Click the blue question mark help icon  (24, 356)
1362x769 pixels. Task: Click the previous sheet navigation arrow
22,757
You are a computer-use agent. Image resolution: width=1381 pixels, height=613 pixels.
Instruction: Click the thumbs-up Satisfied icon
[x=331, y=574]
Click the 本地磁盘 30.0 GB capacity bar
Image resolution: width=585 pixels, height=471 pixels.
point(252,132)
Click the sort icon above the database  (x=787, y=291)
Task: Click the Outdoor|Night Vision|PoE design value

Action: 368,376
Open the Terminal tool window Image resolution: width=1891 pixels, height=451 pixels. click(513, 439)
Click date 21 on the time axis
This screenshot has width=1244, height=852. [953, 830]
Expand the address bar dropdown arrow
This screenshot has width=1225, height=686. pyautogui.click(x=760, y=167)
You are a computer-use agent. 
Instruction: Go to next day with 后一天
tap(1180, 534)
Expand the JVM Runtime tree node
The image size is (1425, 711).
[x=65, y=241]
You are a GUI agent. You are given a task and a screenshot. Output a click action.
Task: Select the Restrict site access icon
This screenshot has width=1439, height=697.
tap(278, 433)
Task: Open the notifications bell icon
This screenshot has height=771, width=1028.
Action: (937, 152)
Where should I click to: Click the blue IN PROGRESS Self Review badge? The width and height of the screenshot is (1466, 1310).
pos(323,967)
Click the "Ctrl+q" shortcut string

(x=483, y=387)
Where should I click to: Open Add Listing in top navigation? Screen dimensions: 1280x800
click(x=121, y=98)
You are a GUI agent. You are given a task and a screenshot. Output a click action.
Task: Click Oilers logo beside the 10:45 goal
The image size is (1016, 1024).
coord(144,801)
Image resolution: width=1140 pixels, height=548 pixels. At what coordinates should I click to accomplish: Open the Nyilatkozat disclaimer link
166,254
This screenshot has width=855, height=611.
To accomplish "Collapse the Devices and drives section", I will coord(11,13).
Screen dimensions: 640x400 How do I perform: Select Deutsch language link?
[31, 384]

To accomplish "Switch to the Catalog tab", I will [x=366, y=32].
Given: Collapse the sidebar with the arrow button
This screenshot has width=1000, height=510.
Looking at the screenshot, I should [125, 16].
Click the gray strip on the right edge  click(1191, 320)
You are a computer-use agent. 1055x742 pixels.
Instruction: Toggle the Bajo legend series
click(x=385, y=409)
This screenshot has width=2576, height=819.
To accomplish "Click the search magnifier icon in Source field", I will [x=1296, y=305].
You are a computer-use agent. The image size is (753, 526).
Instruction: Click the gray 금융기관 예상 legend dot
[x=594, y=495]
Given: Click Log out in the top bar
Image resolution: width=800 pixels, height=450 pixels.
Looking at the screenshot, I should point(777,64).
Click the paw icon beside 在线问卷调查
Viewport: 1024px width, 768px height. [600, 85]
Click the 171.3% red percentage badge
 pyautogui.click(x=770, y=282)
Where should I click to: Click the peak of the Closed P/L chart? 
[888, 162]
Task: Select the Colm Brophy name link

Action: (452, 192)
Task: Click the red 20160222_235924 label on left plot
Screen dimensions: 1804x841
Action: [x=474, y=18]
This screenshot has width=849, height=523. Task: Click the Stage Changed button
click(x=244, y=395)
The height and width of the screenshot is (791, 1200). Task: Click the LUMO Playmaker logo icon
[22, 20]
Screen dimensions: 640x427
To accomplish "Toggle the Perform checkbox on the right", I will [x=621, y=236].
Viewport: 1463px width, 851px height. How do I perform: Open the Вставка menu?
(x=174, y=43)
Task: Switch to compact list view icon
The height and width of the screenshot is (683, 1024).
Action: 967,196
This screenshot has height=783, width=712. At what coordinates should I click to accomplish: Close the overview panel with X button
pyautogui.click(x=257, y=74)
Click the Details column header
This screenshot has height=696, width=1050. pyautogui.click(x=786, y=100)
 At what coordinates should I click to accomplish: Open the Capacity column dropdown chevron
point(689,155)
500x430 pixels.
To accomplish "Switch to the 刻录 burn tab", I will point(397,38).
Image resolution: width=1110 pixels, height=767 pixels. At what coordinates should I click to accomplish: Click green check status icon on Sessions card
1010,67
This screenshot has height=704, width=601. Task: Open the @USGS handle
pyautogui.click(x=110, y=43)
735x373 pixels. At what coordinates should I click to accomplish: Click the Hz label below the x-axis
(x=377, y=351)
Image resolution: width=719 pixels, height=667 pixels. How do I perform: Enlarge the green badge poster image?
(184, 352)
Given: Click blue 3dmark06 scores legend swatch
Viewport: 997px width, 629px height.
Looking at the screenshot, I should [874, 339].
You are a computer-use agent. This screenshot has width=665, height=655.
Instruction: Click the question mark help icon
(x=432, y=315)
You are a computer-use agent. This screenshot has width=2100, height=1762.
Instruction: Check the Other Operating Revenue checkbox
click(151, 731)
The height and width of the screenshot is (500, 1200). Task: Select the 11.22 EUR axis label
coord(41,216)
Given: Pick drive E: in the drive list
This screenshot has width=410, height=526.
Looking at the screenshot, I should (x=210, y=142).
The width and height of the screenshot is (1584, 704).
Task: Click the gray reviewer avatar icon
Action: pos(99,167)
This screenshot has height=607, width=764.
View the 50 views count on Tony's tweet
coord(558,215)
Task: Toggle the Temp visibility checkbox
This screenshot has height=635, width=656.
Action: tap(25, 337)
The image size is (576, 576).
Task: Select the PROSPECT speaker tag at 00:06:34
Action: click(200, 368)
^^^^^^^^^^^^^^^^
_ABOUT THIS EXERCISE_:
All lines that include the word "agent" must be copied from the material above.

_TASK OUTPUT_:
You are a computer-use agent. Image resolution: width=1381 pixels, height=613 pixels.
You are a computer-use agent. 
You are a GUI agent. You are given a task and a screenshot. Output a click action.
You are a GUI agent. You are given a task and a screenshot. Output a click action.
You are a computer-use agent. 1055x742 pixels.
You are a computer-use agent. The image size is (753, 526).
You are a computer-use agent. This screenshot has width=665, height=655.
You are a computer-use agent. This screenshot has width=2100, height=1762.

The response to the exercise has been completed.